Мне впервые показалось, что Арто живет в таком фантастическом мире, что ему самому хочется испытать сильный шок, чтобы ощутить его реальность, преображающую силу великой страсти. Но когда он стоял и кричал, яростно при этом плевался, толпа с удивлением пялилась на него, а таксист начал нервничать. Я решила, что он, очевидно, забыл, что мы направляемся к вокзалу Сен-Лазар, где меня ждет поезд, и что вскоре его будет невозможно сдерживать. Я поняла, что ему хочется революции, хочется катастрофы, бедствия, которое положило бы конец его невыносимой жизни.

Генри соединил свой «Автопортрет» [Черная весна] с книгой сновидений. Он пишет ужасно много, но все это приходится разрывать на части и по кусочкам раскладывать по нужным местам. Он приводит в замешательство критиков, философов, романистов, исповедников, поэтов, репортеров, ученых и комментаторов. В его фрагментах всегда присутствует огромный творческий синтез, стремление к единению. Его сочинения, хаотичные, пестрые, неровные, подобны потоку, который в некоторых местах приходится сдерживать, иначе он выйдет из берегов, разольется, затопит его самого. И хотя кажется, что он сам уступает, он оказывается смытым, затопленным собственной впечатлительностью, откликаемостью, несдержанностью. Но потом он из этого выпутывается. Если он ревнует, то может становиться жестоким; если же уверен в себе, то становится гуманным.

Он пребывал в ностальгическом настроении, вспоминал свою жизнь с Джун и с первой женой. От исполнявшейся по радио музыки он разрыдался. «Вся литература на свете не восполняет человеку трагедии его жизни, его борьбы. Перед ними литература бледнеет». Он вспоминал о своих больших уступках сексу, о том, как он всегда разрывался между сексуальной жаждой какой-нибудь женщины и одновременной ненавистью к ней из-за ее несовершенства, ограниченности. «Это унизительный отказ от собственной цельности, ужасное, навязчивое неудовлетворение…»

Когда Генри создает безумные страницы, это безумие, вызванное жизнью, а не отсутствием жизни. Безумие сюрреалистов, Бретона и transition происходит в пустоте; напротив, у Генри безумие вызывается абсурдностью, иронией, болью непомерно дорогой, переполненной жизни. Его жизнь завершается не процессом кристаллизации, а фантастической спиралью экстаза, движениями вечно вращающейся вершины.

Когда я встретилась с Арто, он стоял величественно и гордо, с глазами безумными от радости, с глазами фанатика, сумасшедшего. На лице его было торжество, вспышка молнии радости и гордости от того, что я пришла. Тяжеловесность, оцепенение, странный деспотизм его движений.
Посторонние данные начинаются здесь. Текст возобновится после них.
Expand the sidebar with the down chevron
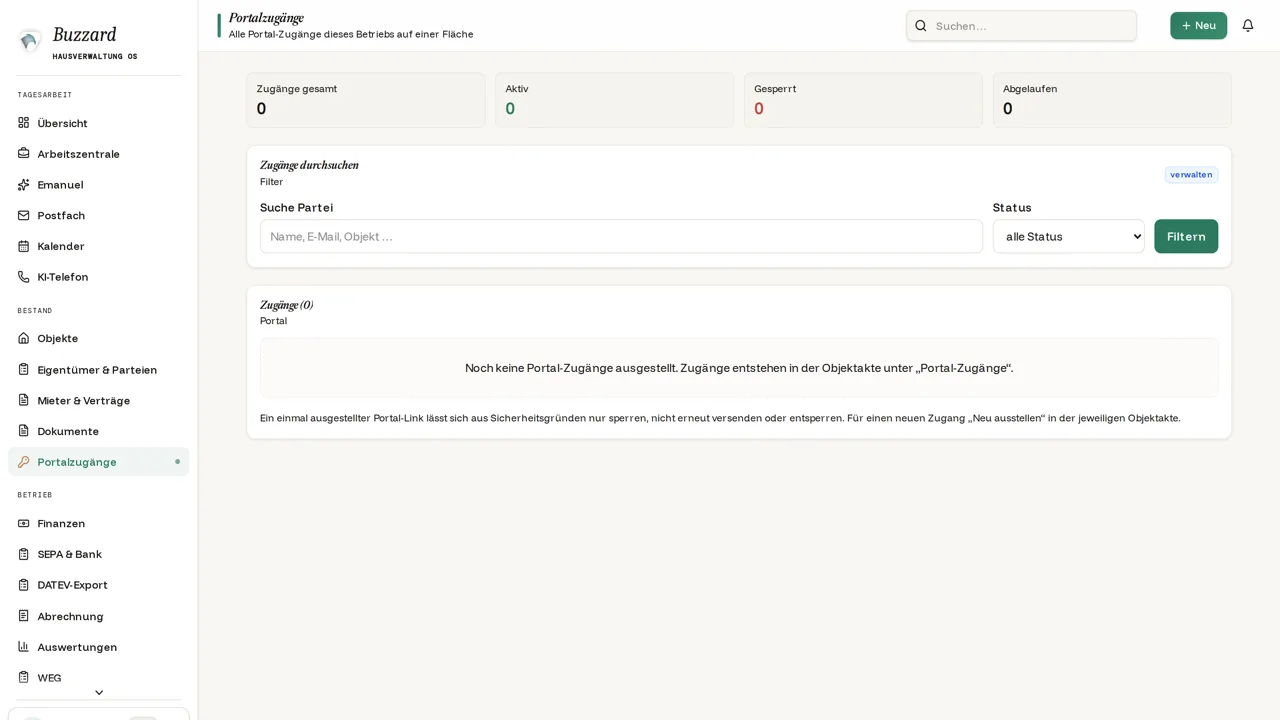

Его руки только парят надо мной, над моими плечами, но я ощущаю их притягательную тяжесть.

Я пришла одетая в черное, красное и стальное, как рыцарь в доспехах, чтобы защищаться против посяганий. Его комната пуста, как монашеская келья. Кровать, стол, стул. Я рассматриваю фотографии, на которых изображено его удивительное лицо, меняющееся лицо актера, горестное, мрачное, но иногда озаряющееся духовным экстазом. Он — выходец из средневековья, такой напряженный, такой мрачный. Он — Савонарола, сжигающий языческие книги, сжигающий наслаждения. Юмор его — почти сатанинский, в нем нет чистой радости, только дьявольское веселье. В его присутствии чувствуется сила, он являет собой напряженность с языками белого пламени. В его движениях присутствуют запрограммированность, сила, неистовость, жар, который испариной выступает у него на лице.